For the Dallas Police Department, there will soon be more than one way to count a crime.

Police officials told members of the City Council’s Public Safety Committee on Monday that they plan to adopt the National Incident-Based Reporting System, commonly known by the acronym NIBRS. They said the new system will give the public a more in-depth and accurate picture of crime in the city.

But department officials caution that the new system could also make crime in Dallas appear more prevalent at first.

The reporting system, made possible by the department’s updated records software, includes numerous new categories of major crimes — such as gambling, criminal mischief, drug offenses, fraud and bribery — and requires crimes to be reported differently and in more depth than the current Uniform Crime Reporting system. The NIBRS data would also include more detailed information on crime victims.
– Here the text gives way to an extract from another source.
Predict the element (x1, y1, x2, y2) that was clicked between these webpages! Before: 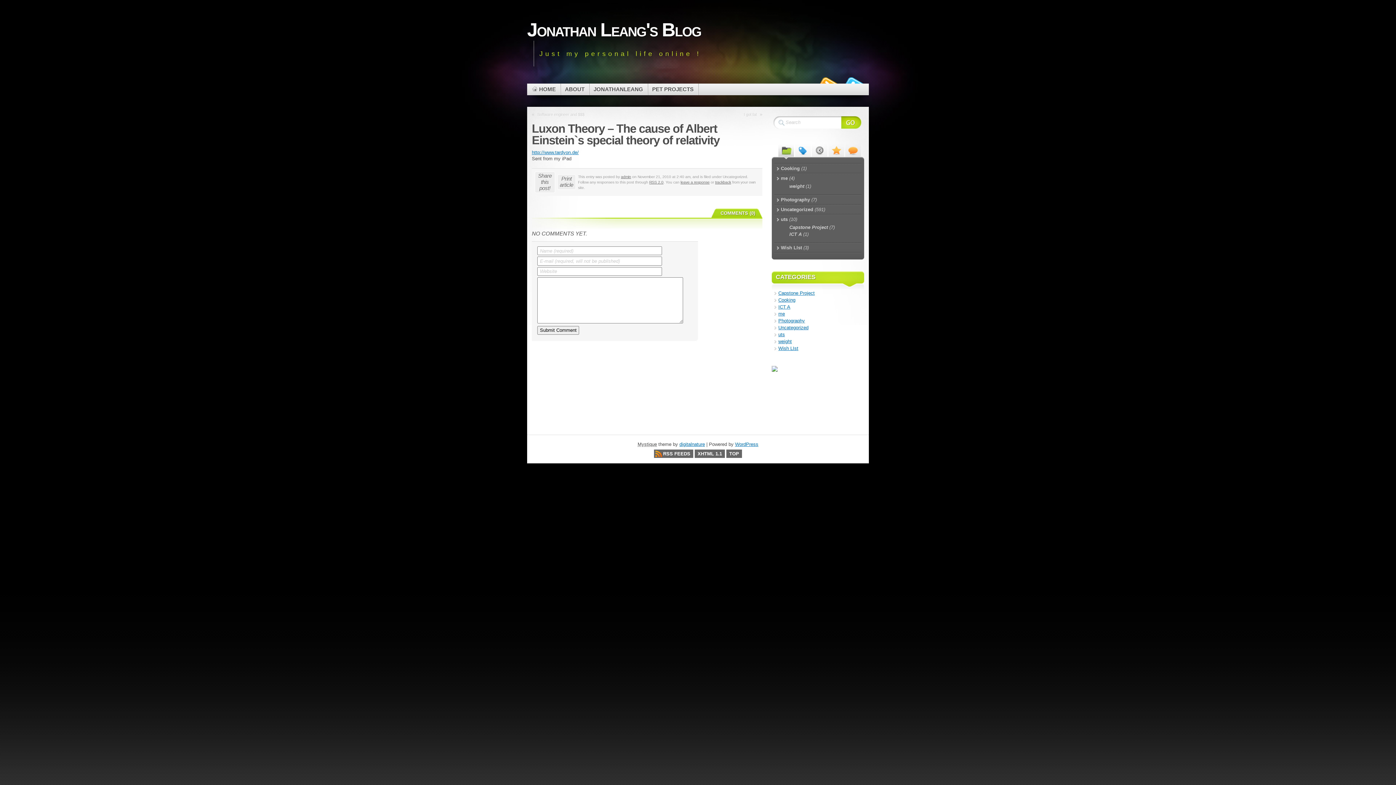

Dallas commanders have reported massive reductions in crime by showing off UCR data during the last decade. The department will still continue to report UCR stats once NIBRS goes live in about a year or so because grant funding is tied to UCR.
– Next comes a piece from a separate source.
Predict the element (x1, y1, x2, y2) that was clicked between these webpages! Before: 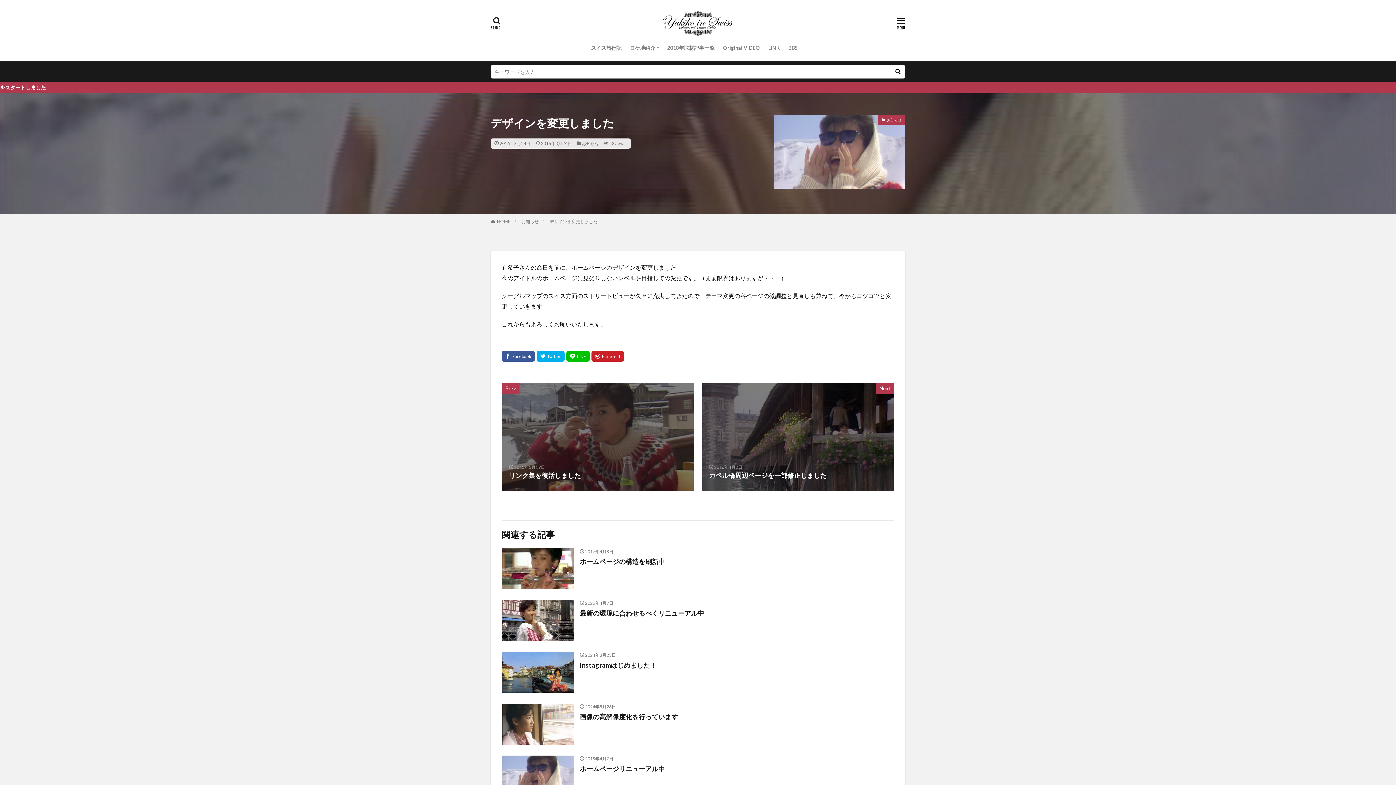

Chief David Brown said he decided to look at transitioning to NIBRS after “constantly hearing about giving more information on crime rather than less.” Some City Council members had repeatedly asked Brown during briefings for information about the number of crime victims and questioned the department’s reporting practices under UCR.

Brown said the price tag of the new system will be about $1 million for additional software and will probably require about six new civilian employees.
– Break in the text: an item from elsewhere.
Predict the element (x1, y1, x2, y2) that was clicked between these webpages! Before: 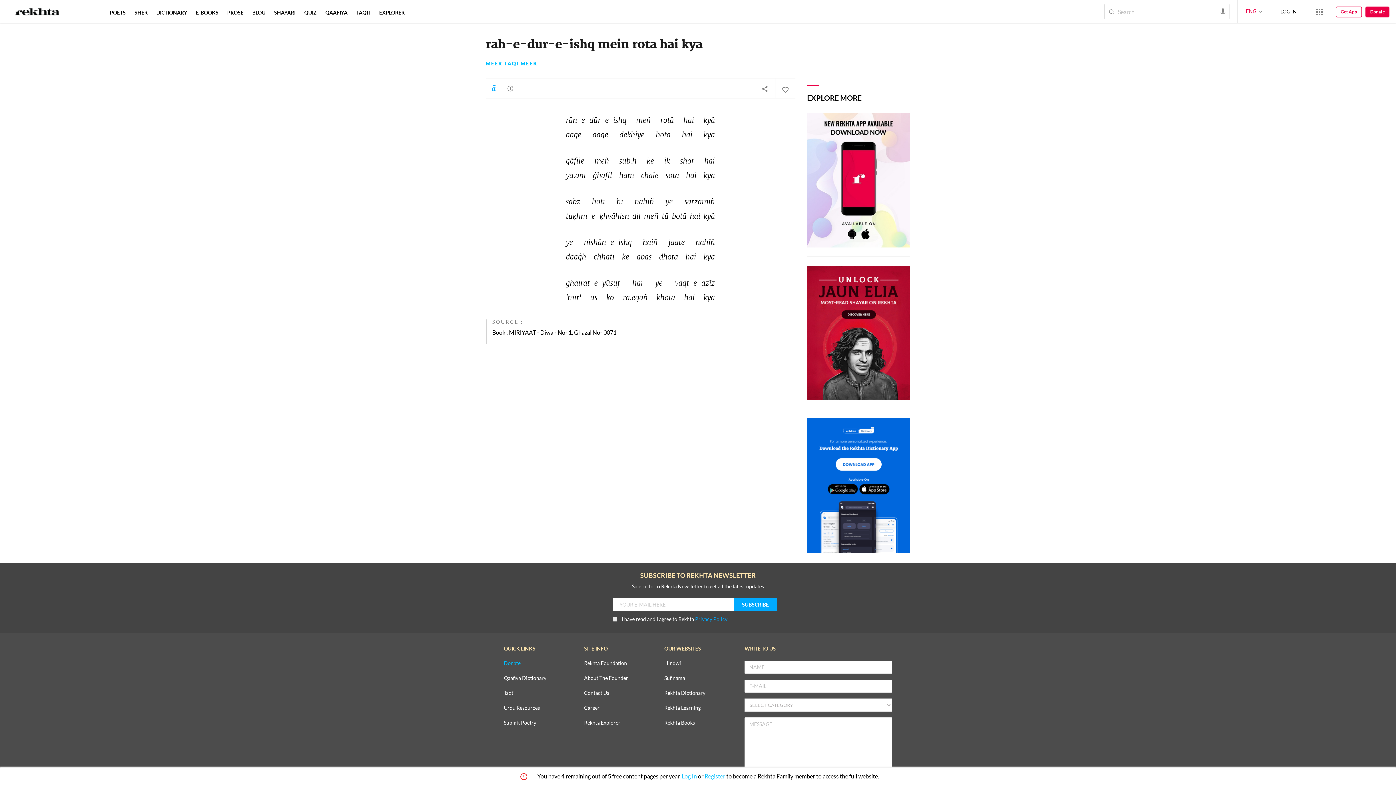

Brown has made Maj. Rob Sherwin the department’s point person on the new system. Sherwin said his biggest challenge is to “educate, educate, educate” the public on the new data.

“The biggest deal is getting people to understand that it’s going to be different,” Sherwin said.

The data will knock out UCR’s hierarchy rule, which dictates that the biggest offense is the one that counts. For instance, under UCR guidelines, a robbery that resulted in a murder would be counted only as a murder, not a robbery.

Sherwin said the rule’s elimination won’t have that large of an impact overall. He said the increase in categories could make crime appear to be more frequent.

But Brown said he isn’t worried about the perception of higher crime.

“In my research, that just hasn’t played out,” Brown said. “Every city has been having different experiences.”

Dallas would overtake Fort Worth as the largest city in the state reporting NIBRS data. Fort Worth has used the system since 2006.

Melony Ebel, a public safety support manager in Fort Worth, said the city has experienced few problems since implementing NIBRS.

“It didn’t have any huge effect on our crime other than that we are more transparent,” Ebel said. “And it shows more crime.”

Sherwin said the department already analyzes its crime data internally, but the NIBRS reports will be easier for the public to understand. He said the new records management system, which went live June 1, enables the department to release the information in a digestible format.

He backed Brown’s decision to make the switch to the new reporting system.

“The chief is forward-thinking,” Sherwin said. “I think we’re all going to get forced into it if we don’t do it. That’s a great idea because why be mandated when you’re already on board?”